Stored items:
* * * *

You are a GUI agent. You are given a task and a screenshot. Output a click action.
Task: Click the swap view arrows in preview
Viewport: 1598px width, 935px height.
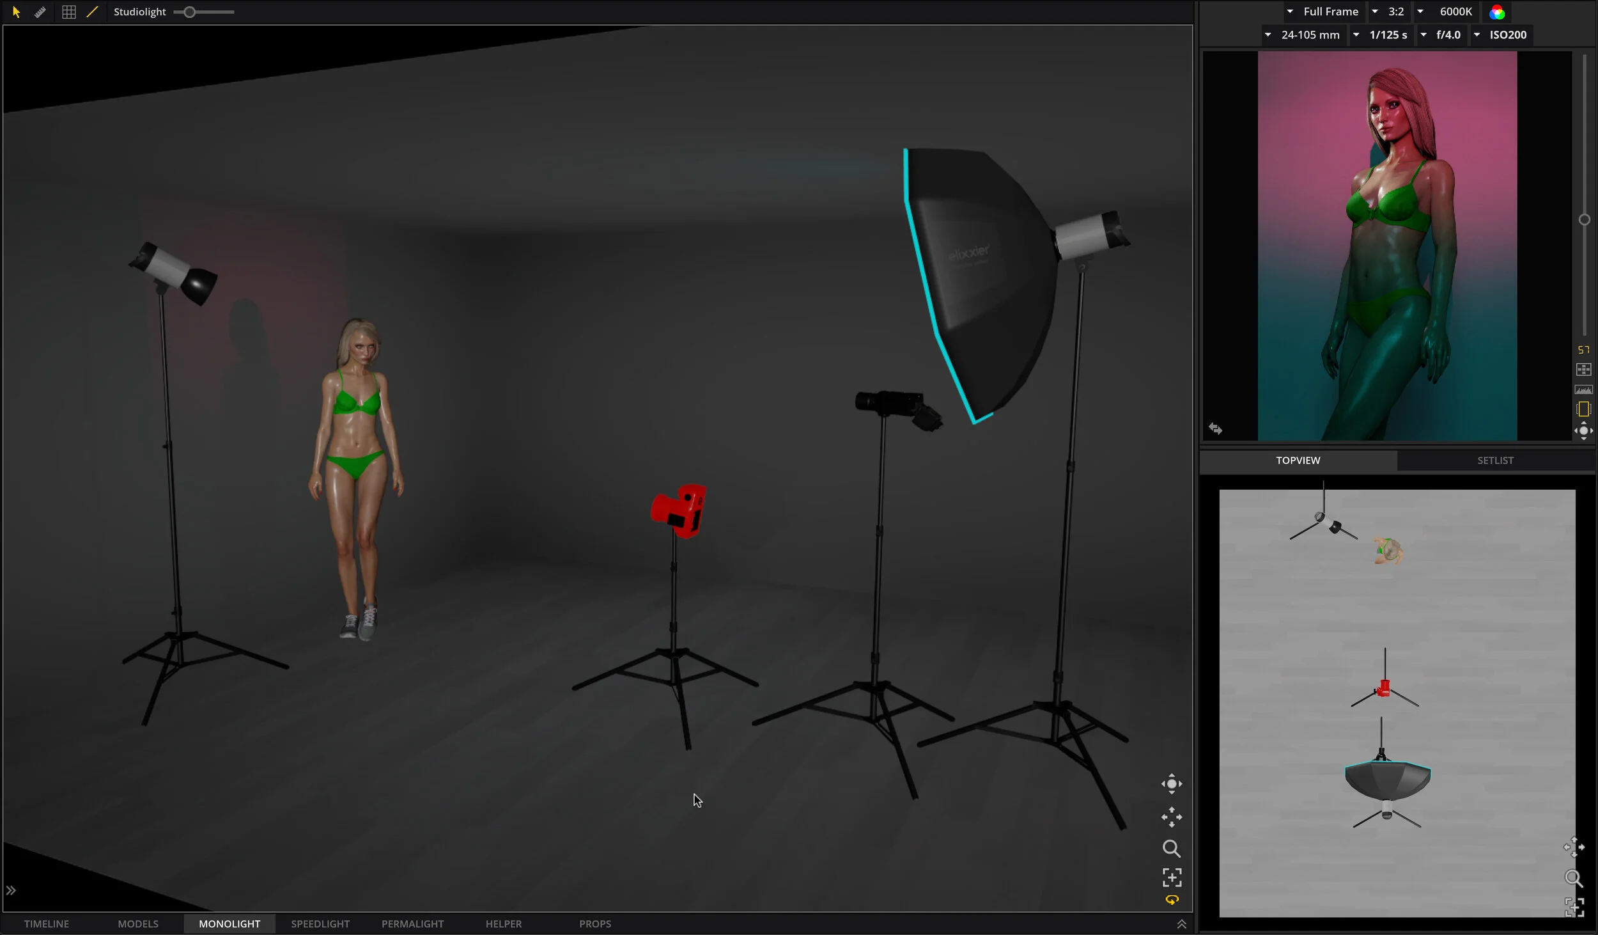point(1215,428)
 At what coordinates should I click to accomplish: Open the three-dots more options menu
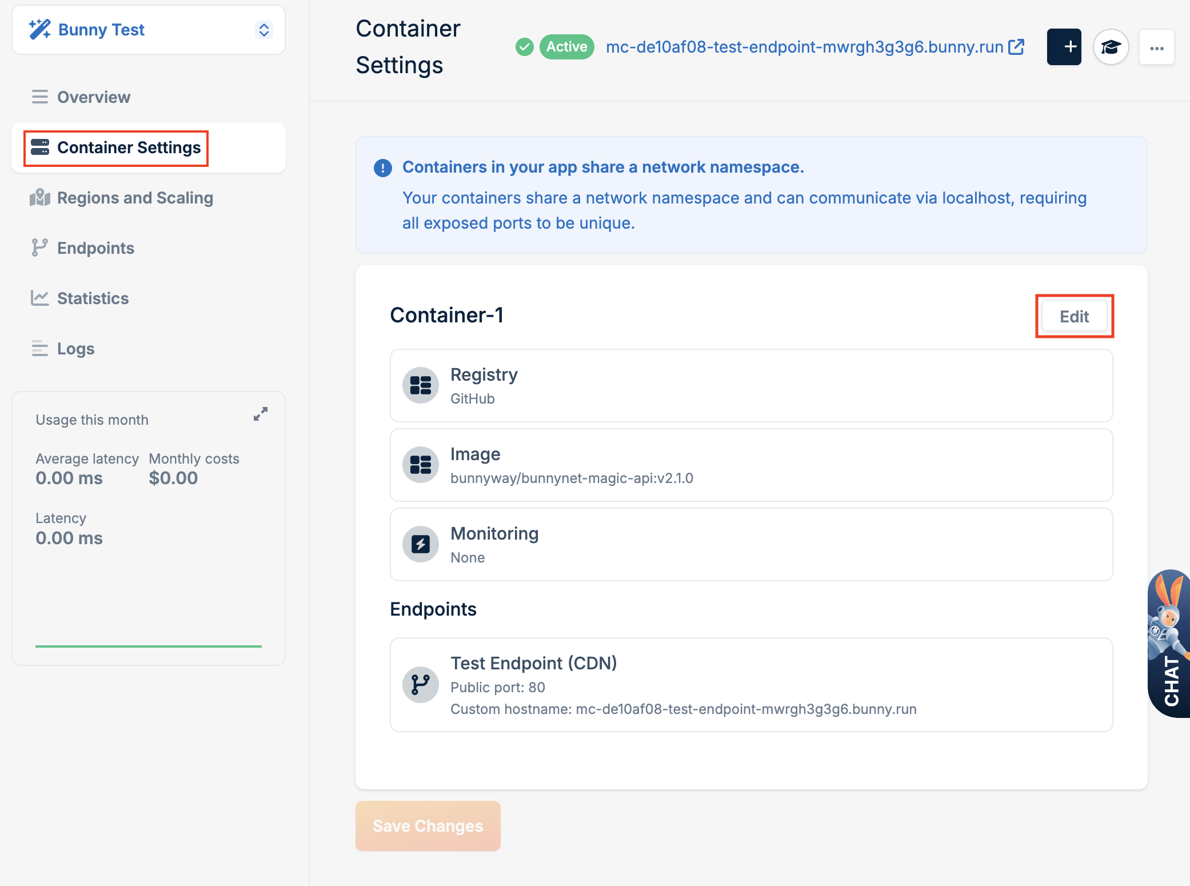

* * * *

▶ TASK PROMPT
An exact copy of every entry above is needed, with the pictures left out.

▶ ANSWER BOX
You are a GUI agent. You are given a task and a screenshot. Output a click action.
Task: Click the swap view arrows in preview
Viewport: 1598px width, 935px height.
point(1215,428)
 At what coordinates should I click to accomplish: Open the three-dots more options menu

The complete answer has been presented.